With five water main breaks and 20 frozen water services, it has been a busy week for city crews.
The City of Brandon is dealing with a higher number of frozen pipe issues this winter, due to the exceptionally cold temperatures.
"We’re very busy. There’s definitely more than usual and more than previous years. Numbers keep increasing over the last few days," said Pam Penner, the city’s manager of public works. "The water mains and the water services are all kind of reacting the same way, not faring so well over a cold winter."
Now that warmer temperatures are here, Penner expects a few more problems to come when the ground thaws.
"It’s the nature of the beast. Unfortunately, it all hits at once," she said. "I think we’re managing, everyone’s definitely working pretty hard to get things caught up here. I think our turnaround has been … within 24 hours."
As of last week, there were 194 taps open at locations around the city, largely older areas of Brandon with shallow water service mains to the house. Those residents have been asked to run a small stream of water to prevent their water services from freezing.
"We go to those locations and just ask them to keep just a slow drip going, not a full open tap by any means," Penner said. "Just enough to keep the water flowing so that it doesn’t have a chance to freeze up."
Meanwhile, in Winnipeg, hundreds of homes are without water because of frozen pipes due to the extreme cold. The city is warning it could be weeks before the taps are flowing again.
On Monday, Winnipeg crews were also dealing with a massive water main break at the underpass south of McPhillips Street Station.
Penner said Brandon doesn’t have nearly as many frozen pipe issues as Winnipeg, and thanks to the smaller size of the Wheat City, crews are able to identify problem areas early on.

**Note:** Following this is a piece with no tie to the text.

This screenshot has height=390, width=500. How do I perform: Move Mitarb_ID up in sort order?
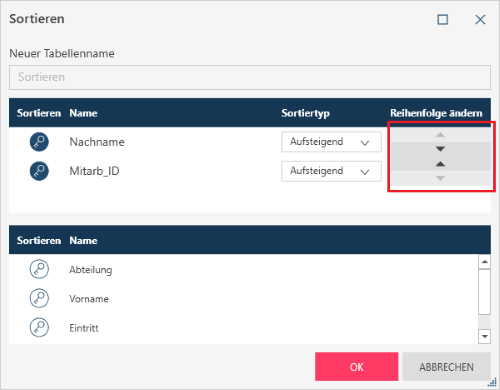440,164
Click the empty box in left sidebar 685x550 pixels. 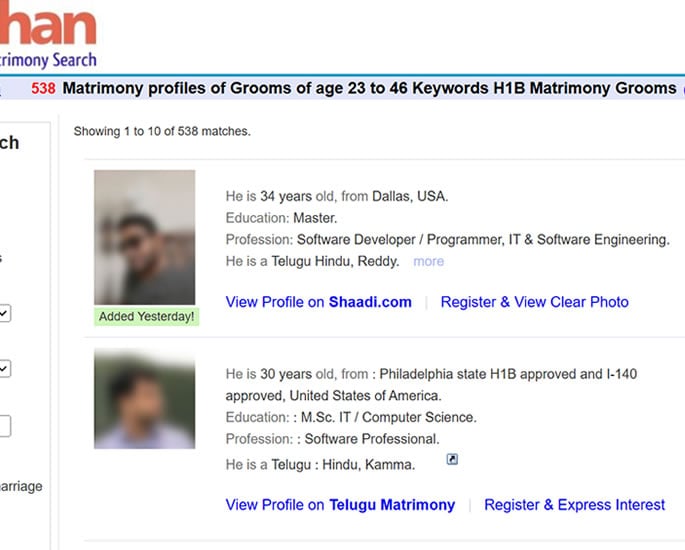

"We know where those locations are and we’re able to maintain them," she said. "Every fall we know that certain houses need to keep the taps open."
Brandon had a particularly bad year for frozen pipes back in 2003, so the following year a program was launched to lower about 30 water services deeper into the ground every year.
The program started with approximately 400 properties on the list, and as of 2013 that number was down to about 100.
"The City of Brandon is definitely lowering those water numbers through a lot of preventative maintenance and we’re being proactive," Penner said. "So although it seems like a lot, over the last 10 years we’ve definitely reduced it."
As of late February, only 18 locations had experienced frozen water services and were thawed by city staff. Last week that number was up to 80, and yesterday Penner estimated the number of frozen pipes thawed this winter was up to more than 100.